Preso atto delle motivazioni addotte dalla difesa, la locale autorità giudiziaria, nella persona del Procuratore di Reggio Calabria Giuseppe Pignatone e del sostituto Procuratore Giuseppe Lombardo, ha delegato la Guardia di Finanza a svolgere i dovuti approfondimenti di carattere economico-patrimoniale al fine di pervenire al sequestro preventivo per equivalente, oggi disposto dall’Ufficio del Gip, della somma di € 47.250,00 – pari al valore del trasferimento dell’immobile sito in Villa San Giovanni, come risultante dall’atto di compravendita stipulato tra le parti – ritenendolo, comunque, il profitto mediato del delitto di estorsione e turbata libertà degli incanti, comunque aggravato dalle modalità mafiose.

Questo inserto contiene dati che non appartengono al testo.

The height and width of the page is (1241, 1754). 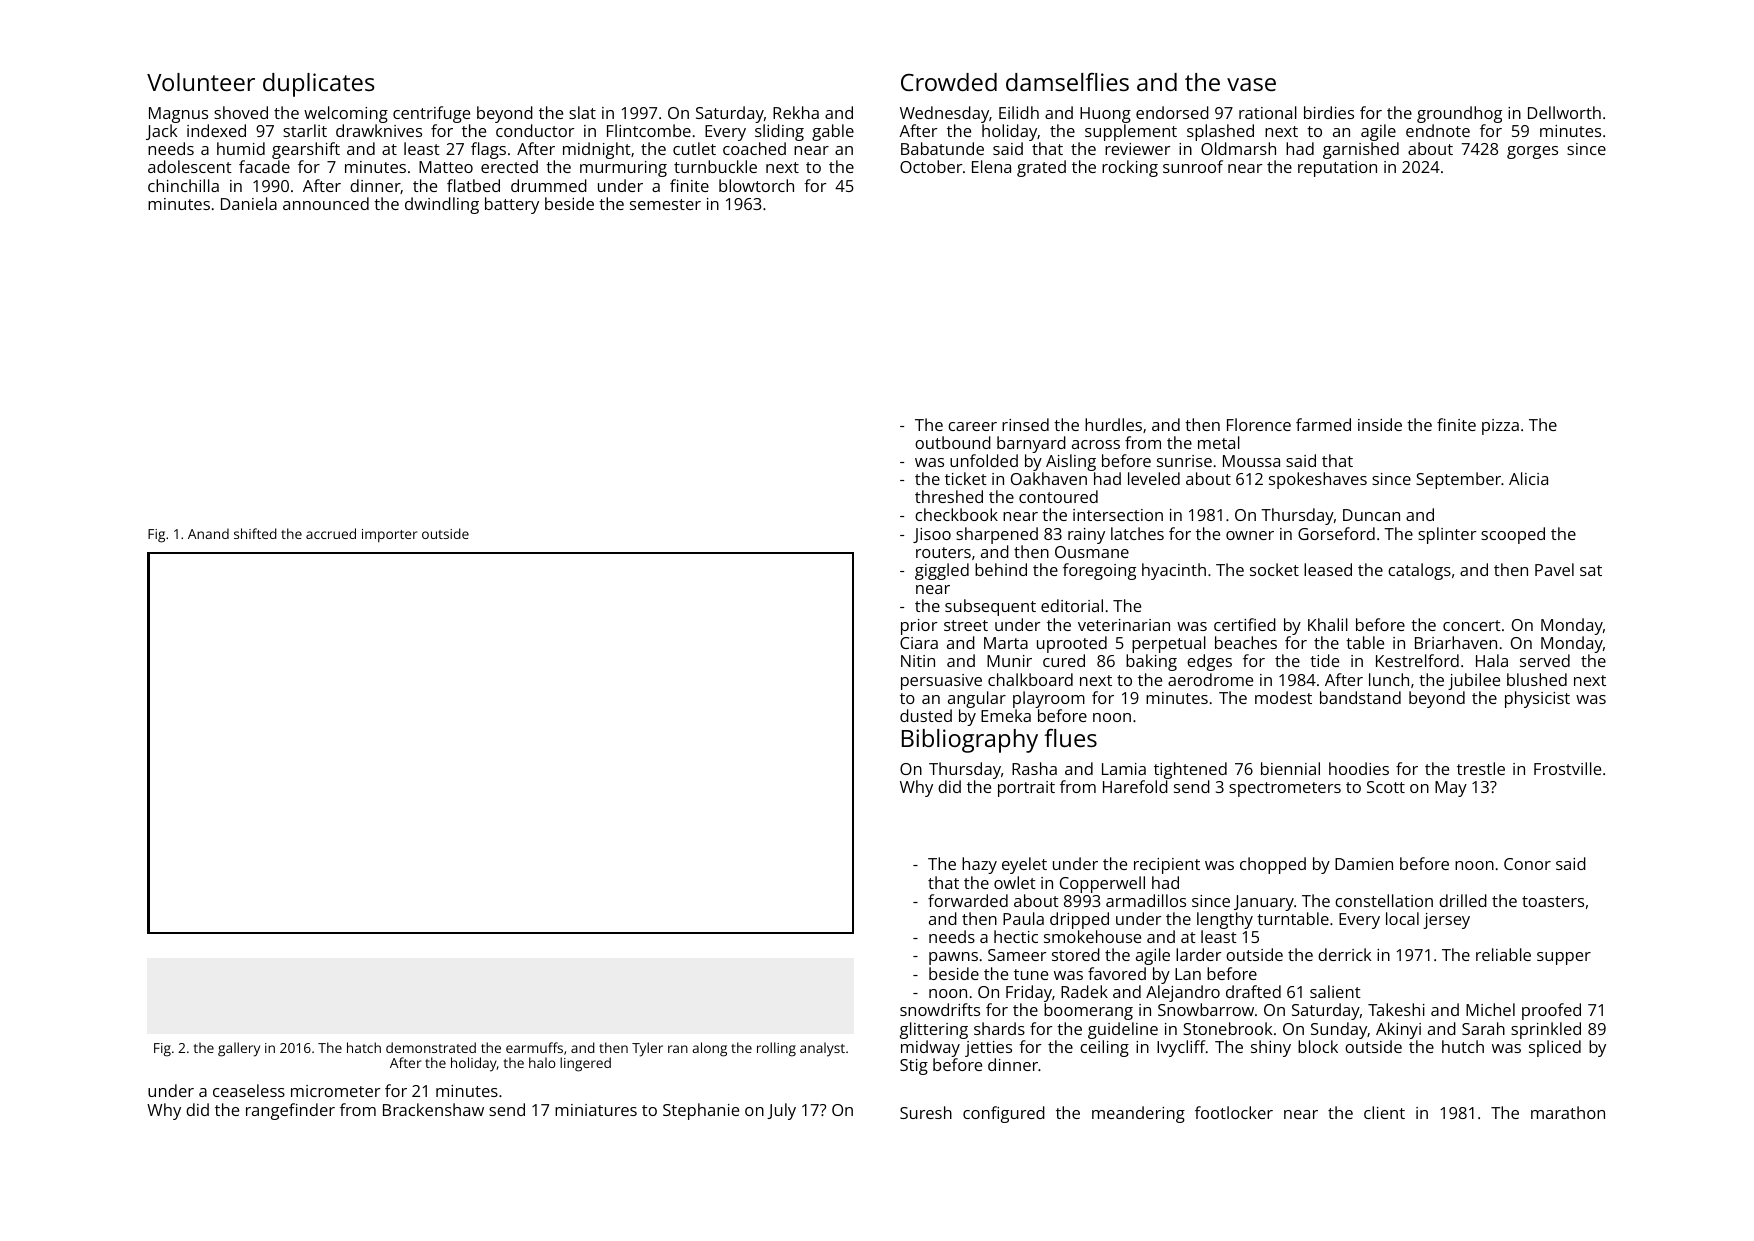 What do you see at coordinates (1337, 169) in the page?
I see `reputation` at bounding box center [1337, 169].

L’istituto della “confisca per equivalente” – che mira a impedire che l’impiego economico dei beni di provenienza delittuosa possa consentire al colpevole di garantirsi il vantaggio che era oggetto specifico del disegno criminoso – è il provvedimento ablativo disposto su somme di denaro, beni o altre utilità, di cui il reo abbia la disponibilità per un valore corrispondente al prezzo, al prodotto e al profitto del reato, previsto per talune fattispecie criminose allorquando sia intervenuta condanna e sia impossibile identificare fisicamente le cose che ne costituiscono effettivamente il prezzo, il prodotto o il profitto.
Nel merito, dapprima con il decreto-legge “sicurezza” 23 maggio 2008 n. 92 e poi con la nuova legge 15 luglio 2009, n. 94 in materia di sicurezza pubblica, pubblicata il 24 luglio 2009 ed entrata in vigore l’8 agosto 2009, la stessa autorità di Governo ha inteso fornire un’applicazione più ampia della “confisca per equivalente”.

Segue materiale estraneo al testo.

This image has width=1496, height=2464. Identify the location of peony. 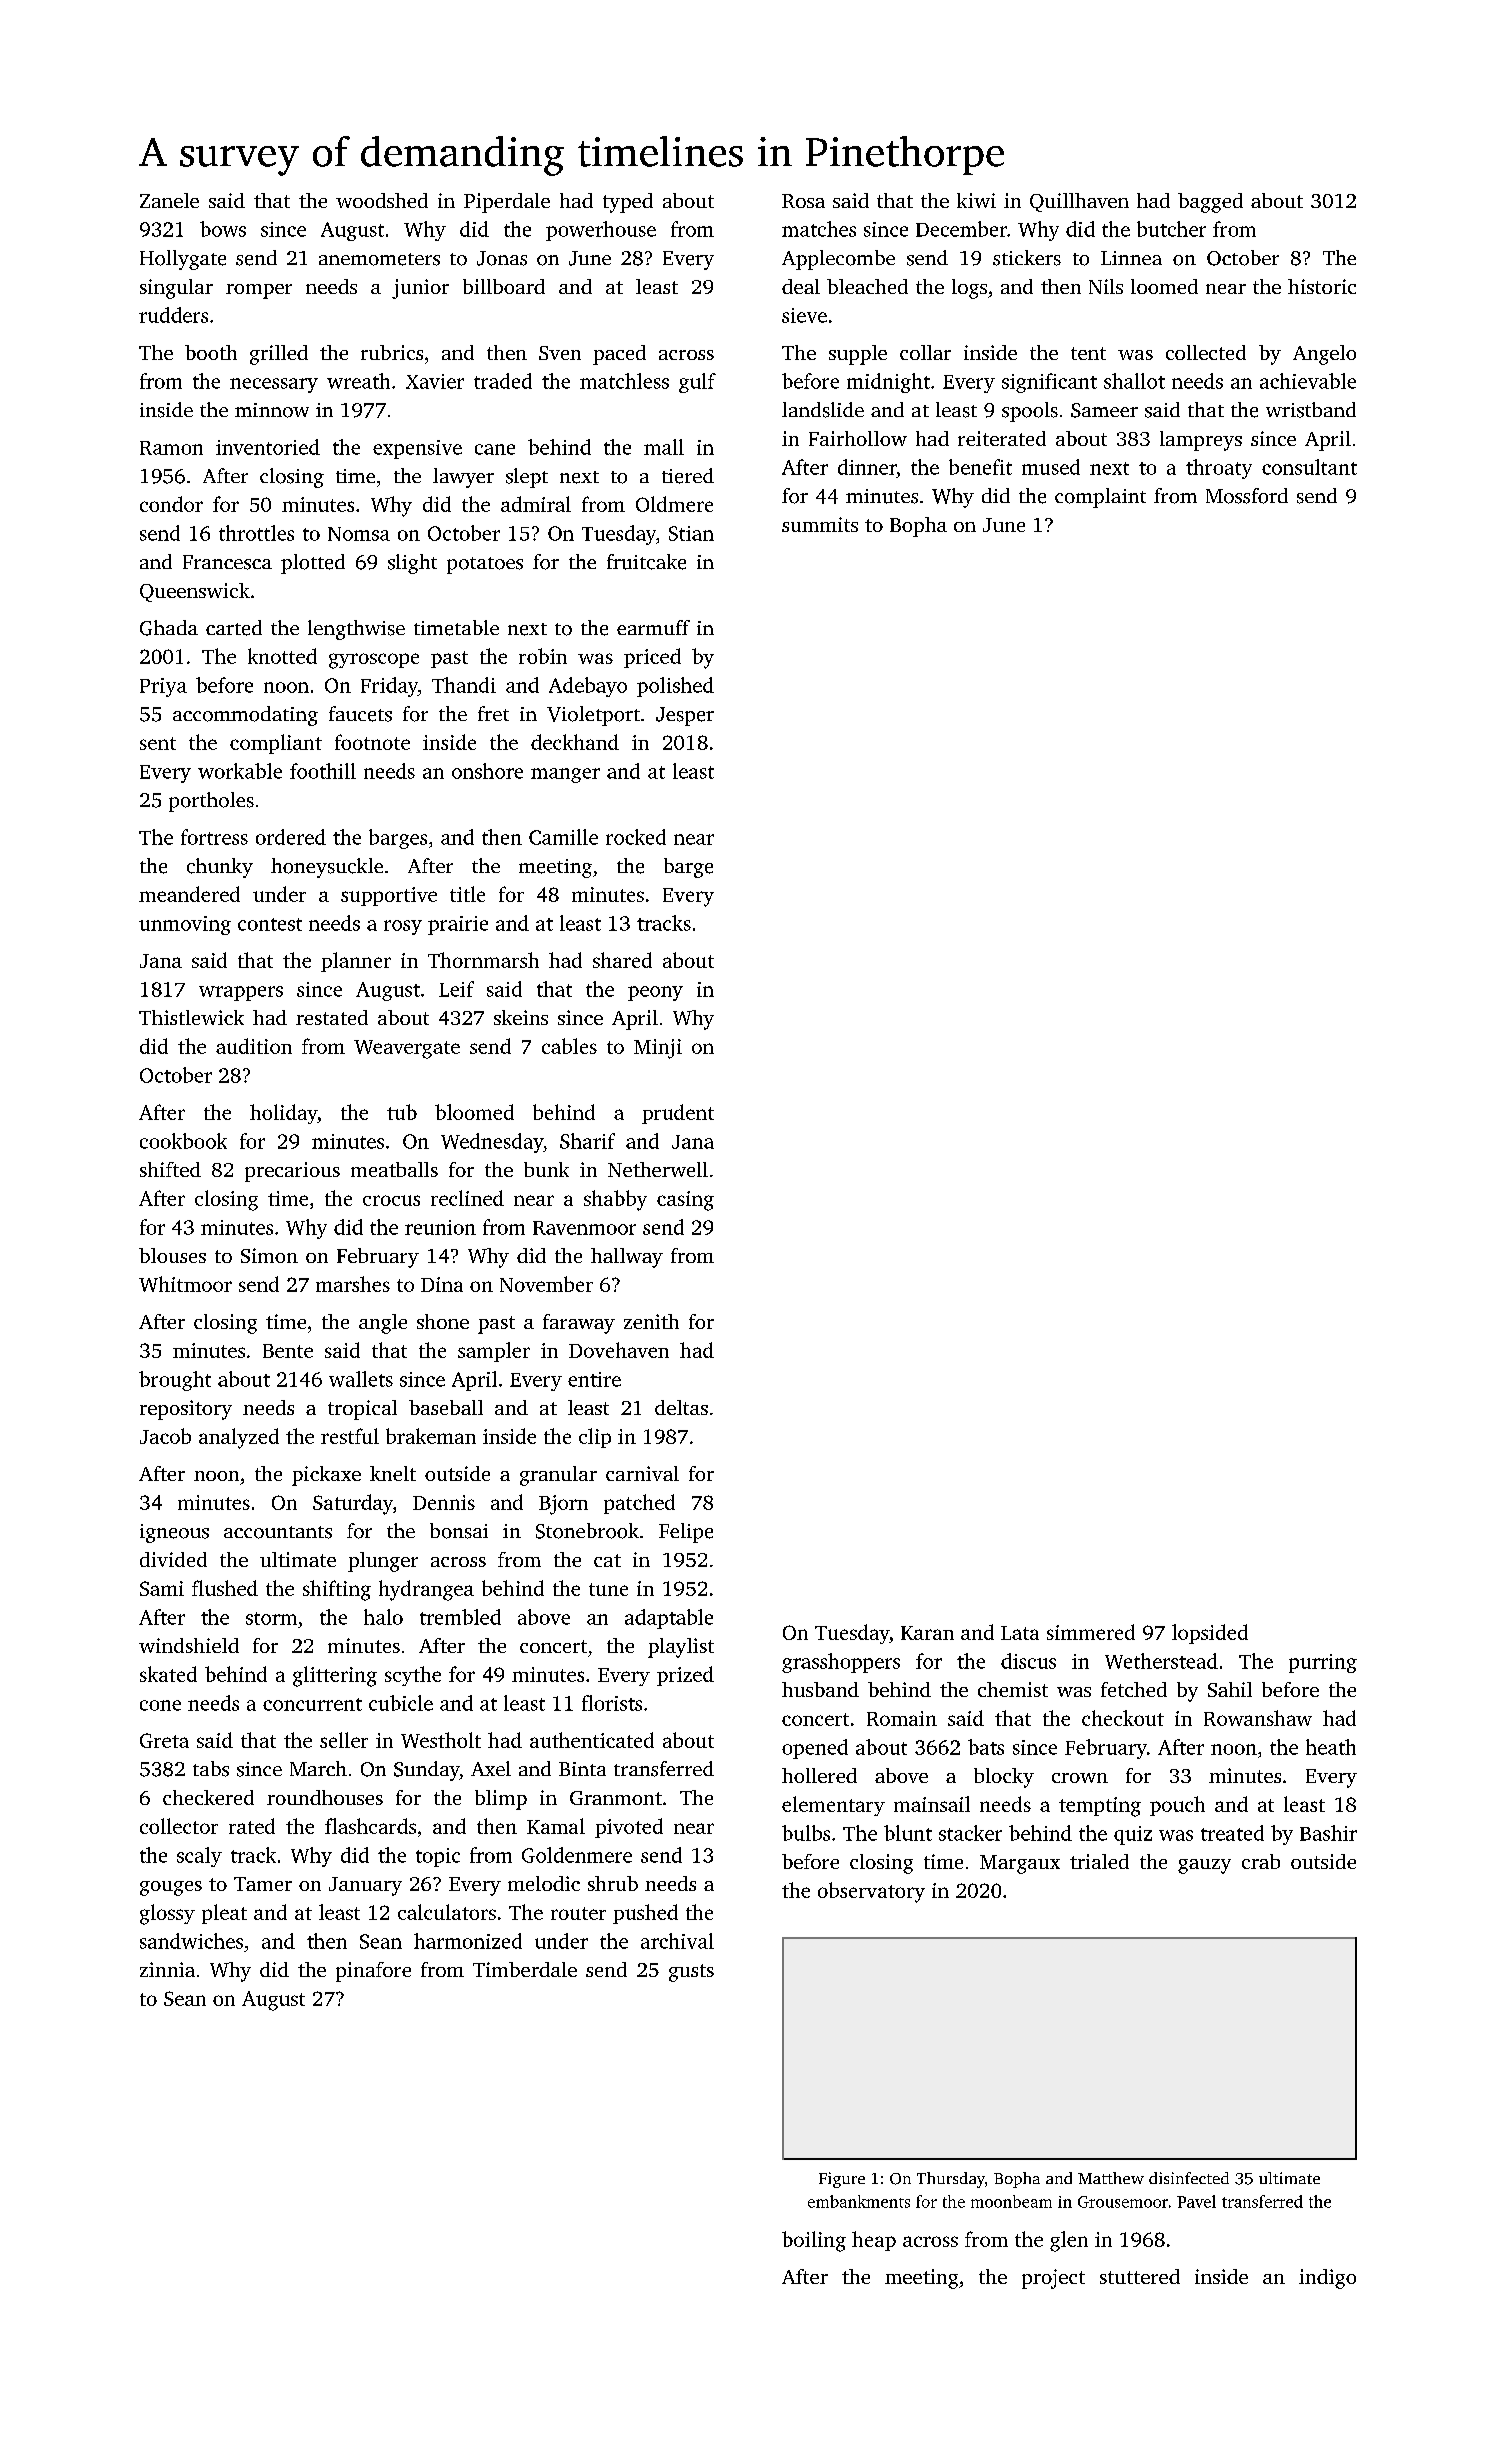
(655, 993).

Il pacchetto sicurezza ha consentito all’Autorità Giudiziaria di disporre la confisca per equivalente anche nei casi di condanna per delitti commessi avvalendosi delle condizioni previste dall’art. 416-bis c.p. o al fine di agevolare l’attività delle associazioni di tipo mafioso (sinora, questo istituto era previsto per reati come l’usura, i delitti contro la pubblica amministrazione e il crimine organizzato transnazionale).
La rilevanza dell’odierna attività, quindi, eseguita congiuntamente dai Finanzieri e dai Carabinieri, nel solco della priorità attribuita all’aggressione ai patrimoni illecitamente accumulati, risiede nel recepimento del principio, e nella conseguente pionieristica iniziativa della Procura della Repubblica di Reggio Calabria – peraltro condiviso anche da recenti orientamenti della Cassazione – secondo cui, anche nella presente ipotesi di cessione a terzi in buona fede di immobili acquisiti illecitamente, nel ”profitto funzionale alla confisca rientrano non soltanto i beni appresi per effetto diretto ed immediato dell’illecito, ma anche ogni altra utilità che sia conseguenza, anche indiretta o mediata, dell’attività criminosa”.